MobiCorp has submitted the provisional patent application for our contextual mobile advertising solution, txtnsave. What is that you say? Well consider this, you need to grab some wine for dinner with friends tonight and you’ll be meeting them in North Sydney, a location you don’t know to well (or do it doesn’t matter). SMS txtnsave with “merlot north sydney” and txtnsave will get back to you with the best specials or deals for merlot in North Sydney.
We’ve reached “patent pending” thanks to the hard work of my partners, Andrew Lowe and Brett McDowall. It’s exciting stuff, I’ve never been involved with a patent before (even though it is just provisional at this stage). Hopefully having the patent will give us more of an advantage when speaking with potential customers.
This week I’ll be out wearing down the shoe leather, which in my case is actually thong leather (that’s a sandal like thing for the non-Australians), compiling a list of the potential advertisers around Newtown area.
We want to connect the residents of Newtown and the students of Sydney University with the best deals on food and alcohol in the area.
We want to connect the bars, pubs, restaurants and bottleshops of Newtown with the residents of Newtown and students of Sydney University. We want to connect these businesses with potential customers right when the customer is looking for it.
(Oh and Don’t Tell is about to get a very fresh make over to start moving forward properly – but thats another post)
It’s an unfortunate day to day if you read Smart Company’s ‘Entrepreneur Tim Pethick shuts innovation business‘.
Yesterday was a sad day for entrepreneur Tim Pethick as he closed the Australian office of innovation company Whatif!
The founder of Nudie had joined Whatif! as managing director six months ago and had high hopes that he could not only grow the innovation consultancy but also to use the agency to spearhead an innovation agenda in Australia.
He says the issue was that the global board deemed Australia not exciting enough as a marketplace.
“Australian companies also expect to get half a million innovation projects for $50,000. The innovation ambition exceeds their willingness to pay.”
He also believes that Australians do not focus on innovation output. “They think of the cost not the new lines of products and services or the new revenue.”
I suppose if I look at the Australian start-up scene maybe this is right, or maybe its just that we don’t have the amount of people places like the US have.
Maybe there is an opportunity to change this?
Last night I attended a presentation by Managing Director and Chief Executive Officer of Realestate.com.au (RE), Simon Baker in Sydney’s MLC Center. You can read the flyer over on BSI’s site.

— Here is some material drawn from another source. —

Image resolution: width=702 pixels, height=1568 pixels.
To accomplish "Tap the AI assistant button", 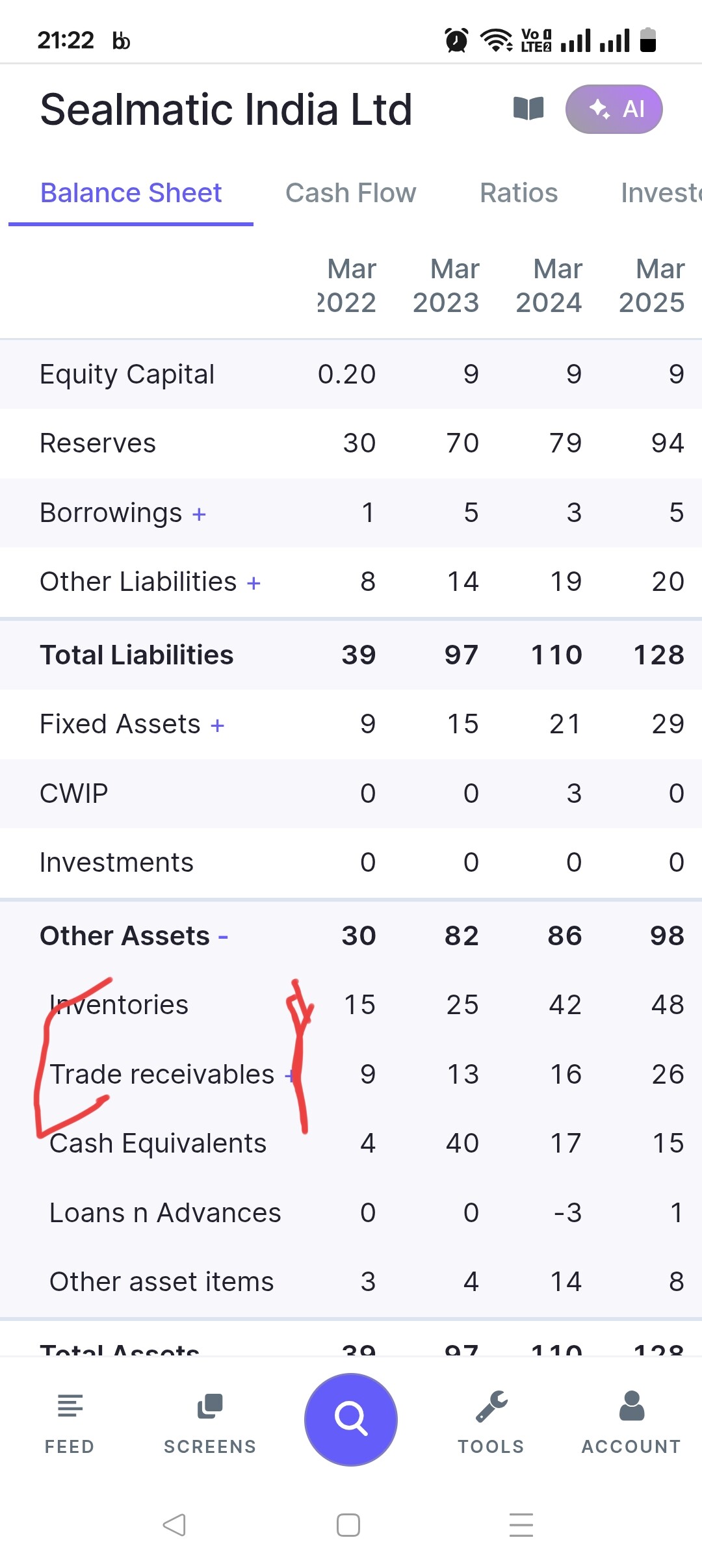I will tap(614, 109).
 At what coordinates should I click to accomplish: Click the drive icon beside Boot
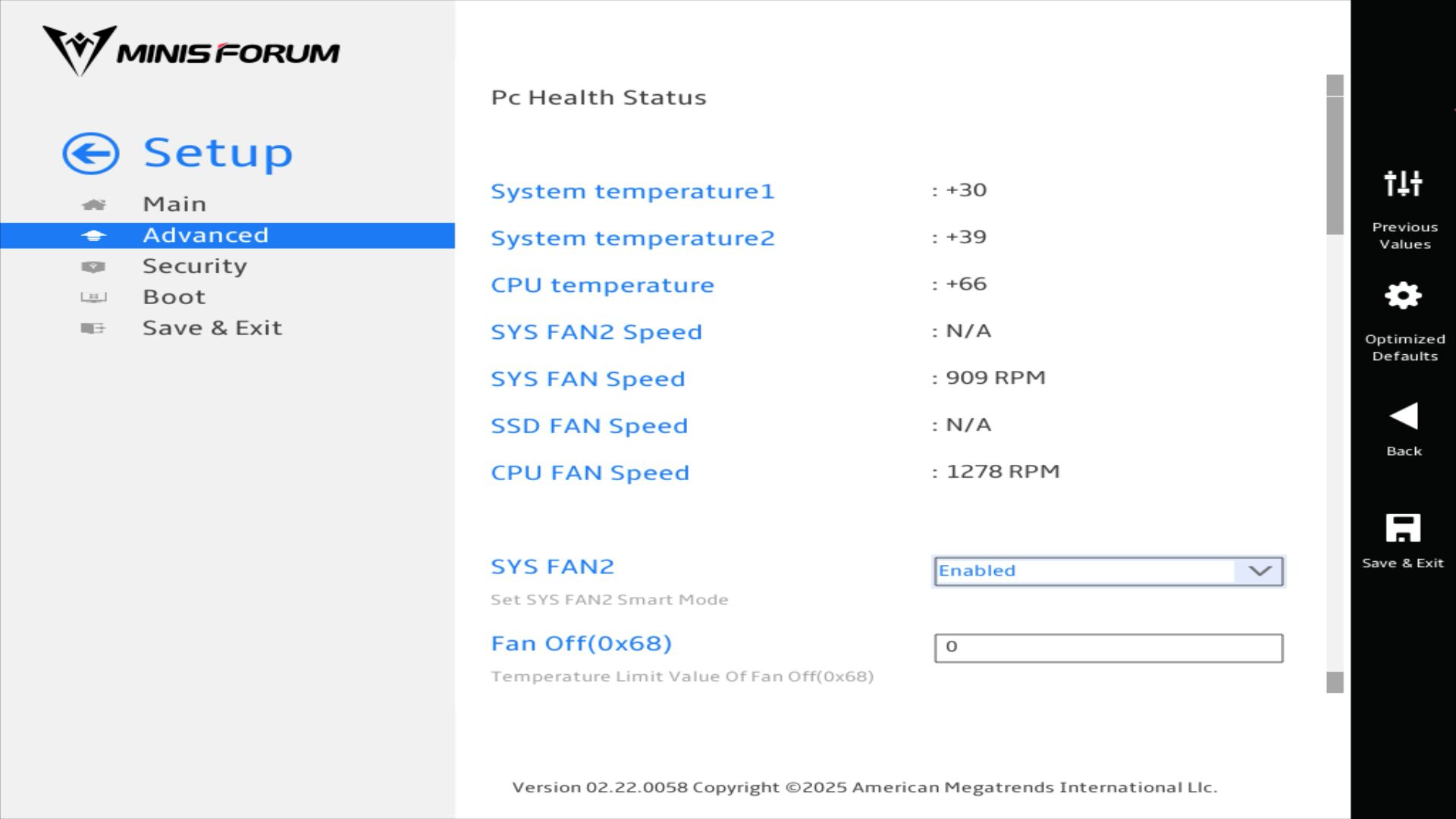pyautogui.click(x=93, y=297)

It was a truely interesting talk that Simon gave. I like short posts so here is what I took out of his talk:
- In the internet business where you are the “middle man” it’s important to focus on the ones that are paying you. That’s all well and good you say. However, when asked why Simon thought RE has beaten it’s competitor, domain.com.au, Simon stated that it was because RE focused on real estate agents, the people that paid (their customers), and getting the agents to put their properties up and pay for it. Domain.com.au on the other hand spent a lot more time and resources capturing the minds of the end-user. By capturing the agents, RE in turn captured the agents customers.
- Simplify your products. When Simon started with RE there was over 40 ways of selling the one product, by simplifying and focusing on 1 product RE became easier to understand and sell.
- Simon was asked “I noticed you didn’t talk about the website, the features of the website or anything like that, why?”. In reply Simon said “And that’s exactly the point.” Beautiful pages, brand new technology is no substitute for paying customers and good reason for people to use the site.
Each of these points sunk home with me because in both of my ventures I’m tackling exactly the same problems.
This morning the Sydney entrepreneur group for OpenCoffee had a great guest speaker Mike Culver. Mike is an evangelist for Amazon’s Web Services and seeing as I really haven’t investigated Amazon’s new services I decided it would be worth attending.
What Amazon has looks amazing although I’m not sure I need to tackle it just yet. At the end of the day though, it would almost be silly not to take advantage of the scalability and low cost they offer. Mike explained their offering exceptionally well.
This isn’t much of a post, I know, but thanks to the people that organised it.